BEWARE: This trailer has one boob! NSFW!




Retro-review: New this week on BluRay from Arrow/MVD Entertainment!

THE MUTILATOR (1984)

aka FALL BREAK
Directed by Buddy Cooper, John Douglass
Written by Buddy Cooper
Starring Matt Mitler, Ruth Martinez, Bill Hitchcock, Connie Rogers, Frances Raines, Morey Lampley, Ben Moore, Trace Cooper, Pamela Weddle Cooper, Jack Chatham as Big Ed the Mutilator!
Retro-reviewed by Ambush Bug


Fans of the slasher genre probably already know about THE MUTILATOR, an unbelievably bad film that you can’t help but smile about when it’s brought up.

After an opening where a young boy accidentally kills his mother after cleaning his father’s shotgun, we flash forward ten years to find the same boy with his group of dimwit friends who decide to go to his estranged father’s cabin on the lake, not knowing that his father is there waiting with an assortment of weapons and fully ready to use them on the vacationing idiots.

Standard is pretty much the most accurate way THE MUTILATOR can be described.
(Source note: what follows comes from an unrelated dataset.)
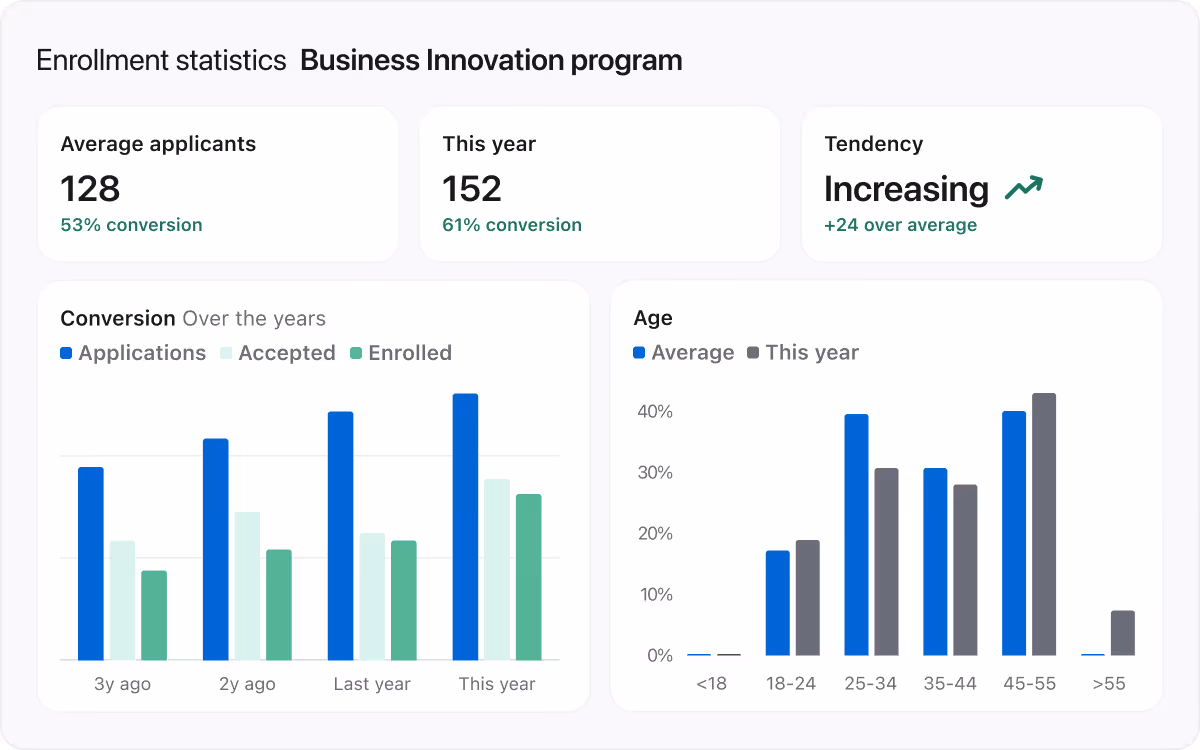Image resolution: width=1200 pixels, height=750 pixels.
Task: Toggle the Accepted legend entry
Action: pos(278,353)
Every cliché mapped out in SCREAM and the million and one self-referential horror films it spawned are front and center here. People split up. People go off alone. People say “I’ll be right back.” Tools of murder are introduced early on, only to be used as tools of murder later. If you’re looking for a motive for this killer, it’s hardly there and never really cleared up. Big Ed is sore at his son Ed Jr. (Marr Mitler) for killing his mother, but as Ed Jr. takes his friends around Big Ed’s cabin, it seems he has had contact with his father throughout the years as Ed Jr. has a story connected to each and every knick knack that decorates the cabin’s walls. Big Ed also has psycho strength and seems to be impervious to pain and death, which again, isn’t bothered to be explained in the narrative other than he’s just a tough dude.
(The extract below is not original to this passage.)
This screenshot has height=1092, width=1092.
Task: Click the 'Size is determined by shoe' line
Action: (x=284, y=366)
The thing this film does have, after quite a long lead in, is some pretty graphic and gory kills. Lots of heads are lopped off. Electric motors rend torsos to shreds. And the infamous fish hook to the woman’s crotch is as wrong and as gory as it sounds. For every plot hole and slasher cliché ticked off in this film, THE MUTILATOR makes up for it with a splash of blood and a whole lots of guts. The over the top battle between the final girl and boy and Big Ed is more gruesome than most slasher films, so in terms of the messy stuff, THE MUTILATOR delivers.
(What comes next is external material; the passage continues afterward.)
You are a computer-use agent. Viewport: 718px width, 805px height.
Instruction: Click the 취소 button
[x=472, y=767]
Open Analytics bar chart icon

It’s a good thing the gore is prominent here as there is a lot of extremely lame and annoying shit going on in this film. The screenplay and line delivery from the cast is wretched and the boppy and braindead song “Fall Break” which is absolutely inappropriate for a slasher film, is used throughout the entire film, which basically kills any tension and mood the killings might have put in place. To add insult to injury, there’s a sort of gag reel at the end of the film that seems to have been put in to show the kid in the film wasn’t hurt. Still, a blooper reel in a horror film is pretty insane. As is this whole movie as it teeters on bad and gory good the entire runtime.

Arrow is always good with the extras and with THE MUTILATOR, it gets more than it really deserves. There’s an intro from writer/director Buddy Cooper and make up assistant Edmund Ferrell as well as a commentary from Cooper, Ferrell, co-director John Douglass and star Matt Mitler. There’s also another commentary from Cooper and star Ruth Martinez Tutterow as well as a special called “Fall Break: The Story of the Mutilator” which talks with the cast and crew as well as another special doc focusing on the makeup effects from the film. There are also opening sequence storyboards, an alternate opener, behind the scenes takes, the screenplay, screen tests of the cast, and a special focusing on the horribly inappropriate “Fall Break” song that is peppered throughout the movie. All in all, this Blu is a Mecca for any MUTILATOR film fan.

BEWARE: This trailer contains one nipple! NSFW!




Retro-review: New this week on BluRay from Arrow/MVD Entertainment!

PRAY FOR DEATH (1985)

Directed by Gordon Hessler
Written by James Booth
Starring Shô Kosugi, James Booth, Donna Kei Benz, Norman Burton, Kane Kosugi, Shane Kosugi, Matthew Faison, Parley Baer, Robert Ito, Michael Constantine, Alan Amiel, Woody Watson, Charles Grueber, Nik Hagler, Chris Wycliff, Judie Stephen, Rodney Rincon, Marlene Mankey, Yosh
Retro-reviewed by Ambush Bug


As I’ve said before, any film where a man leaps from the shadows and murders scores of people with edged weapons would be called a slasher film, except, for some reason, when it involves ninjas. I don’t understand it. But while ENTER THE NINJA (reviewed here) and REVENGE OF THE NINJA (reviewed here) lean more towards action, PRAY FOR DEATH is definitely much more at home in this AICN HORROR column than any of ninja-master Sho Kosugi’s other kung fu efforts.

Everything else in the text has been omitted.